|Implementing Agency||Ministry of the Environment of Japan|
Cool has a new meaning for suit-wearing Japanese businessmen. Tradition dictates formal attire and darker suits have been the norm, even during hot, humid summers. However, under pressure to curb greenhouse gas emissions, theJapanese goverment initiated a policy that put the environment before fashion.
In 2005, Yuriko Koike, Japan’s environment minister, was tasked with reducing the nation’s emissions by 6 percent to meet 1990 Kyoto Protocol targets. She teamed up with former Prime Minister Junichiro Koizumi and encouraged men to stop wearing suits in the summer—to be cool and casual, so that office buildings could ease up on air-conditioning.

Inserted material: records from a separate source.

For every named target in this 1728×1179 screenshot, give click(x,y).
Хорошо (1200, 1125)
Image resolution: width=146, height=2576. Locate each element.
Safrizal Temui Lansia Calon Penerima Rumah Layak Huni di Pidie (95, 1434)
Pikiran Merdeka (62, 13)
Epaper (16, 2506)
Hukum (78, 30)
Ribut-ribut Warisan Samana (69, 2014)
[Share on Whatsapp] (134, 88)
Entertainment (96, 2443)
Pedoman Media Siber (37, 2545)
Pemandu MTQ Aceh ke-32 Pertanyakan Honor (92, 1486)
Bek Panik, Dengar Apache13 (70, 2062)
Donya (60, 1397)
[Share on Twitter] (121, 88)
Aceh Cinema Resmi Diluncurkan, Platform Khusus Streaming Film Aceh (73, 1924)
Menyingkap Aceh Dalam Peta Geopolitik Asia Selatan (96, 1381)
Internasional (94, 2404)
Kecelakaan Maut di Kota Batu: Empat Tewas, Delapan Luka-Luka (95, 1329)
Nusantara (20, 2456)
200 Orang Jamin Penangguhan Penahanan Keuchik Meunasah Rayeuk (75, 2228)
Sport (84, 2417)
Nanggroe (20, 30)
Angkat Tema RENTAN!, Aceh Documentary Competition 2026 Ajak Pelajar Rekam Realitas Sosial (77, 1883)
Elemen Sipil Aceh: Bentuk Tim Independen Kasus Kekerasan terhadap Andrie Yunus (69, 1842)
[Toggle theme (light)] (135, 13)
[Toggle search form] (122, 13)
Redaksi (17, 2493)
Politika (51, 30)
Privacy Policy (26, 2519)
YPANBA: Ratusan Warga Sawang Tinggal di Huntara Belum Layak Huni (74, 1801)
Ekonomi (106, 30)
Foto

Japanese Prime Minister Junichiro Koizumi a casual summer shirt in observance of the country’s Cool Biz campaign. Photo: STR/AFP/Getty Images
To kick off Cool Biz, top government officials led by example and went to work without jackets and ties. The recommended setting for air conditioners in government and office buildings was increased to 28°C (82°F). The program, which continues today, is voluntary and no penalties are assessed if the guidelines are not followed.
Cool Biz is not without its tradeoffs. Some people feel the temperatures are being kept too high in office buildings. According to research by Shinichi Tanabe, a professor of architecture and environmental engineering at Tokyo’s Waseda University, each additional degree above 25°C (77°F)cuts worker productivity by 1.9 percent.
The program was a success in meeting some environmental goals, and roughly 30 000 organizations are participating today. The program inspired a counterpart, Warm Biz, that encourages people to layer up in the winter.